Sir Mark. In truth, Mr. Sage, I think such a fact must be murder in a man's own private conscience, whatever it may appear to the world.
Col. Plume. I have known some men so nice, that they would not fight but upon a cloak with pistols.
Mr. Saye. I believe a custom well established would outdo the grand Monarch's edict.
Sir Mark. And bullies would then leave off their long swords. But I do not find that a very pretty fellow can stay to change his sword when he is insulted by a bully with a long Diego; though his own at the same time be no longer than a penknife; which will certainly be the case if such little swords are in mode. Pray, Colonel, how was it between the hectors of your time, and the very topping fellows?
Col. Plume. Sir, long swords happened to be generally worn in those times.
Mr. Sage. In answer to what you were saying, Sir Mark, give me leave to inform you, that your knights-errant (who were the very pretty fellows of those ancient times) thought they could not honourably yield, though they had fought their own trusty weapons to the stumps ; but would venture as boldly with their page's leaden sword, as if it had been of enchanted metal. Whence, I conceive, there must be a spice of romantic gallantry in the composition of that very pretty fellow.
Sir Mark. I am of opinion, Mr. Sage, that fashion governs a very pretty fellow; nature, or common sense, your ordinary persons, and sometimes men of fine parts.
Mr. Sage. But what is the reason, that men of the most excellent sense and morals, in other points, associate their understandings with the very pretty fellows in that chimæra of a duel ?
Sir Mark. There is no disputing against so great a majority.
Mr. Sage. But there is one scruple, Colonel Plume, and I have done. Do not you believe there may be some advantage even upon a cloak with pistols, which a man of nice honour would scruple to take ?
Col. Plume. Faith, I cannot tell, Sir; but since one may reasonably suppose that, in such a case, there can be but one so far in the wrong as to occasion matters to come to that extremity, I think the chance of being killed should fall but on one; whereas, by their close and desperate manner of fighting, it may very probably happen to both.
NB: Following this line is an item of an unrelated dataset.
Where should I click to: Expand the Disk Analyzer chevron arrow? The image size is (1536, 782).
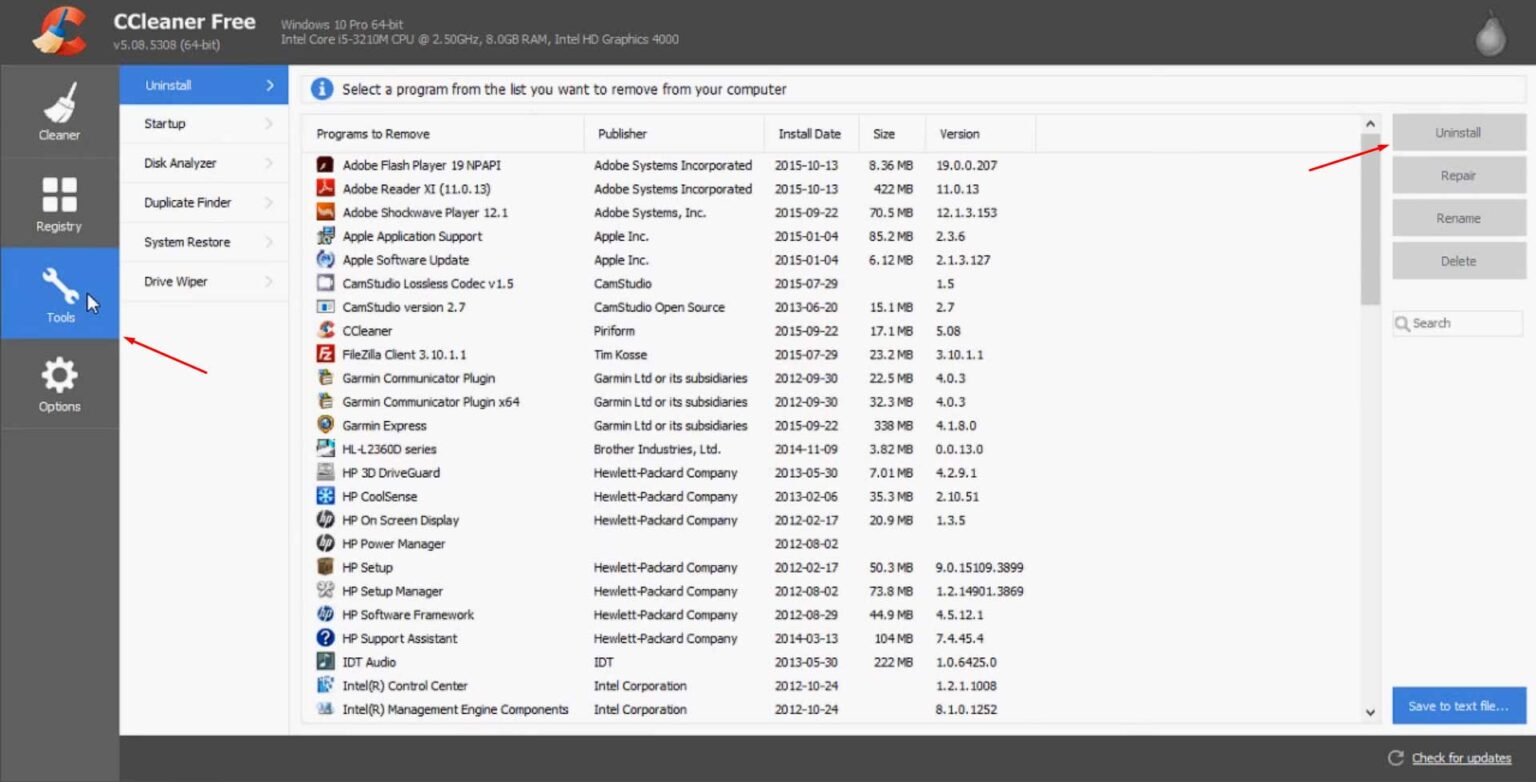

Sir Mark. Why, gentlemen, if they are men of such nice honour, and must fight, there will be no fear of foul play, if they threw up cross or pile who should be shot.
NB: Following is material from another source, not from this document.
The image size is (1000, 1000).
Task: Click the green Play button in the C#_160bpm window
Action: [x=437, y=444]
N° 40. TUESDAY, JULY 12, 1709.
Quicquid agunt homines--
nostri est farrago libelli.
Juv. Sat. i. 85, 86.
Will's Coffee-house, July 11. LETTERS from the city of London give an account of a very great consternation that place is in at present, by reason of a late inquiry made at Guildhall, -whether a noble person * has parts enough to deserve the enjoyment of the great estate of which he is possessed? The city is apprehensive, that this precedent may go farther than was at first imagined.
The person against whom this inquisition is set up by his relations, is a peer of a neighbouring kingdom, and has in his youth made some few bulls, by which it is insinuated that he has forfeited his goods and chattels. This is the more astonishing, in that there are many persons in the said city who are still more guilty than his lordship, and who, though they are idiots, do not only possess, but have also themselves acquired great estates, contrary to the known laws of this realm, which vest their possessions in the crown.
There is a gentleman in the coffee-house, at this time, exhibiting a bill in chancery against his father's younger brother, who, by some strange magic, has arrived at the value of half a plum, as
* Richard, the fifth viscount Wenman.